START Information provided
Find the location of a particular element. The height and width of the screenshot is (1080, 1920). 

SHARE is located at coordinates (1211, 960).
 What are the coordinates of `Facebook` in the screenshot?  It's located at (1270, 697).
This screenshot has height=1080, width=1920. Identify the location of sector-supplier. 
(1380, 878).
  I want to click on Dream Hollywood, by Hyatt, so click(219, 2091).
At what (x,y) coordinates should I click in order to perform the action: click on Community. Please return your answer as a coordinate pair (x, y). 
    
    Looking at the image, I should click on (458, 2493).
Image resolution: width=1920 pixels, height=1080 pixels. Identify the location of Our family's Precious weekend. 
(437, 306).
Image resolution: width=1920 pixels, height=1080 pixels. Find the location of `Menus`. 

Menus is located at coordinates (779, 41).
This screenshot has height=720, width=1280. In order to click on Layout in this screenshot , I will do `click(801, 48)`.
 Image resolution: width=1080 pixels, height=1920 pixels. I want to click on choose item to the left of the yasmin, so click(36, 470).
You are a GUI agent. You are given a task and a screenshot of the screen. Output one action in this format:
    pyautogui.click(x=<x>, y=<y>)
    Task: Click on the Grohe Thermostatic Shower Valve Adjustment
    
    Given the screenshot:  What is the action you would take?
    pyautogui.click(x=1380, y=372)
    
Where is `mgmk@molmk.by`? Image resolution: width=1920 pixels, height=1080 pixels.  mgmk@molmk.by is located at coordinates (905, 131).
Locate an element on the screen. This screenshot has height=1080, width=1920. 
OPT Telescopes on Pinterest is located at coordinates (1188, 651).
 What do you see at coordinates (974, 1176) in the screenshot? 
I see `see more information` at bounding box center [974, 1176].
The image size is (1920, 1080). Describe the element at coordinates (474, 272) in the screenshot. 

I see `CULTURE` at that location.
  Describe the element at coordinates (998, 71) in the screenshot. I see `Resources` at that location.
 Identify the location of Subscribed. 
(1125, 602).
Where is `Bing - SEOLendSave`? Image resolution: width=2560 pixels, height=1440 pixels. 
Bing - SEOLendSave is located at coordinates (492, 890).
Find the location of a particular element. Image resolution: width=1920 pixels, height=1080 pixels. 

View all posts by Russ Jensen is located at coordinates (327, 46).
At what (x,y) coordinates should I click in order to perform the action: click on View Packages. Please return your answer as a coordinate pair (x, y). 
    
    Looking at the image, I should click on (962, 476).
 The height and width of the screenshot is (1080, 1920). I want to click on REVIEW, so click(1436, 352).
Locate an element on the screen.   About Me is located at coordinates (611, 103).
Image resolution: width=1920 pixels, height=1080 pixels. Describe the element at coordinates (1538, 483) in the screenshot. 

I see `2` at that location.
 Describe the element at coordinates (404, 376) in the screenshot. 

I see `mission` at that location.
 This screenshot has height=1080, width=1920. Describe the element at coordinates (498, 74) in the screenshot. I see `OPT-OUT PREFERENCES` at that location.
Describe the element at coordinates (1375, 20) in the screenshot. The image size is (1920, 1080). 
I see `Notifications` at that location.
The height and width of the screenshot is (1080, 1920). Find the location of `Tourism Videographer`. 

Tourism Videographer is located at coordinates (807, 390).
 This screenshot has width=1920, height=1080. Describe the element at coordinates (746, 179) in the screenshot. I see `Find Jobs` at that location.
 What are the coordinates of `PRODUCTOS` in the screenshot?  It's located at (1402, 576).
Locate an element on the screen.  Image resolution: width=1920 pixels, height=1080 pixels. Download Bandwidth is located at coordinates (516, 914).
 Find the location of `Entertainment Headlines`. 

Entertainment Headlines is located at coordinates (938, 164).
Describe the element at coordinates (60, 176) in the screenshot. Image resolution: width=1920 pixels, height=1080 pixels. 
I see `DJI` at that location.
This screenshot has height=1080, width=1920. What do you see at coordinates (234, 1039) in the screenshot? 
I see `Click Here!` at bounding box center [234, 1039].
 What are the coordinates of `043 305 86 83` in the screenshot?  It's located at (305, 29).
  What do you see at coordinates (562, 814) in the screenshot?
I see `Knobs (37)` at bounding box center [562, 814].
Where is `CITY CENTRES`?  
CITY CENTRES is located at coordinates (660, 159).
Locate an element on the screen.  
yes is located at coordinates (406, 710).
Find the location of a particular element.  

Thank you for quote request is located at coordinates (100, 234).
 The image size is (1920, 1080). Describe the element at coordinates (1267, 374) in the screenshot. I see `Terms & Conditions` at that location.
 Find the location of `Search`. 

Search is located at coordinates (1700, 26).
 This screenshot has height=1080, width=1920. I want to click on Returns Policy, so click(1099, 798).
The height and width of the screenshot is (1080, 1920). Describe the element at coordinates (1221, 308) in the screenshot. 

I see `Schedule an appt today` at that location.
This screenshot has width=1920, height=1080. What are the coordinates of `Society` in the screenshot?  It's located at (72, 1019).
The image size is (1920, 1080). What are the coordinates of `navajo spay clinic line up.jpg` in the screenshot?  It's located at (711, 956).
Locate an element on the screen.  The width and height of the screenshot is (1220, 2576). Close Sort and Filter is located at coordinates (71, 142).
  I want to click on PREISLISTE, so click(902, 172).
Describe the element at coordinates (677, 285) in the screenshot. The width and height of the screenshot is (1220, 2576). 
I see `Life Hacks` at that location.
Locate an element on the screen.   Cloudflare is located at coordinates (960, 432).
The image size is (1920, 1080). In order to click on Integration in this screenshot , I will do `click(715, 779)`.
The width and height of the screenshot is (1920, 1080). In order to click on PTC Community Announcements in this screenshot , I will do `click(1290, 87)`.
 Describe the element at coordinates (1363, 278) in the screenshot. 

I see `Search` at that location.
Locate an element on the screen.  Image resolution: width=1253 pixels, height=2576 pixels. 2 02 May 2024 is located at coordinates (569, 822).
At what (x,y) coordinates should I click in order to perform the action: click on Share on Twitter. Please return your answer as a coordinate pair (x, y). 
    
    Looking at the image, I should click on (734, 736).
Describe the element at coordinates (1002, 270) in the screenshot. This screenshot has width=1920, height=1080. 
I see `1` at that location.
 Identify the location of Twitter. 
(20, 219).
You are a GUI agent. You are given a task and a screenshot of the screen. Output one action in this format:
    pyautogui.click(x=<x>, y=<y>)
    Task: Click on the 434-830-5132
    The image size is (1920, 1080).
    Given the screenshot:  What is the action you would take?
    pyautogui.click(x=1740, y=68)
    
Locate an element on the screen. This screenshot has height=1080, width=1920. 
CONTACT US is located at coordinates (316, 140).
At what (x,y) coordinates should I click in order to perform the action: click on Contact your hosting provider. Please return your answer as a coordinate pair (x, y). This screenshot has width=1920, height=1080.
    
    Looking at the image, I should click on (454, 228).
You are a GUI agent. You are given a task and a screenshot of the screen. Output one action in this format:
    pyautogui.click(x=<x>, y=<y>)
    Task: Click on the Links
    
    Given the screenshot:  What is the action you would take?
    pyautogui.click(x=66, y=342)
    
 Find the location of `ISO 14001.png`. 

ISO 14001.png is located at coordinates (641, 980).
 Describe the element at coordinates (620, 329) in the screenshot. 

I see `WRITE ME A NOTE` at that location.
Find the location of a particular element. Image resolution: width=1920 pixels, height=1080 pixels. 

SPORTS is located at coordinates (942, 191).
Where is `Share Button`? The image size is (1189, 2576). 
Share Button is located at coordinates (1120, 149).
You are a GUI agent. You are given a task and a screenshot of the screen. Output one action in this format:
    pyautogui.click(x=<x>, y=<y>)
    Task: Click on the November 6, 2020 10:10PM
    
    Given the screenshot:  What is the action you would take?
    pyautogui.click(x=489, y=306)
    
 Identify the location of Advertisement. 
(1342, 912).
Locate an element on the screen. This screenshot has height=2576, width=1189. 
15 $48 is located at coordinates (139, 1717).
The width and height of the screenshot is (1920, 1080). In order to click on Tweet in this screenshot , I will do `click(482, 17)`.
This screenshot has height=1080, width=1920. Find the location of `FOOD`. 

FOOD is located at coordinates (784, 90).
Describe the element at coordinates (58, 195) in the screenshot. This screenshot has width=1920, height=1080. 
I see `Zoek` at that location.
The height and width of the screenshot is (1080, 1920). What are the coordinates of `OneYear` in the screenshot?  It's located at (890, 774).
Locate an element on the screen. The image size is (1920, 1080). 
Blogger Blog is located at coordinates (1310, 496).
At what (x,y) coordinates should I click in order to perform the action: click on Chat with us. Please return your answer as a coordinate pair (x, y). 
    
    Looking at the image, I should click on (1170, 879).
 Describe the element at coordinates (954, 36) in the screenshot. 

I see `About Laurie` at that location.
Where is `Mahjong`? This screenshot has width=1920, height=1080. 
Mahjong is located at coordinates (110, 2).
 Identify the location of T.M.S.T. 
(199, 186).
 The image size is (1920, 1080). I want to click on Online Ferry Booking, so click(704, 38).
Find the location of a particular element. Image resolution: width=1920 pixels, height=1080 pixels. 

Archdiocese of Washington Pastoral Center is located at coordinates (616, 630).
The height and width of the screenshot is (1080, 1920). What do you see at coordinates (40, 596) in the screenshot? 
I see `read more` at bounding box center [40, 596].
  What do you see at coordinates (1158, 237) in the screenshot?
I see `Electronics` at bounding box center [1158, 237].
END Information provided
Exercise description: Rewrite the part of the data that opens with the line containing "Image resolution: width=1920 pixels, height=1080 pixels. Find" and closes with the line containing "pyautogui.click(x=1380, y=372)", putting "Page Layout" in place of "Layout" and leaving everything else unchanged. Give only those lines.

Solution to this task:
Image resolution: width=1920 pixels, height=1080 pixels. Find the location of `Menus`. 

Menus is located at coordinates (779, 41).
This screenshot has height=720, width=1280. In order to click on Page Layout in this screenshot , I will do `click(801, 48)`.
 Image resolution: width=1080 pixels, height=1920 pixels. I want to click on choose item to the left of the yasmin, so click(36, 470).
You are a GUI agent. You are given a task and a screenshot of the screen. Output one action in this format:
    pyautogui.click(x=<x>, y=<y>)
    Task: Click on the Grohe Thermostatic Shower Valve Adjustment
    
    Given the screenshot:  What is the action you would take?
    pyautogui.click(x=1380, y=372)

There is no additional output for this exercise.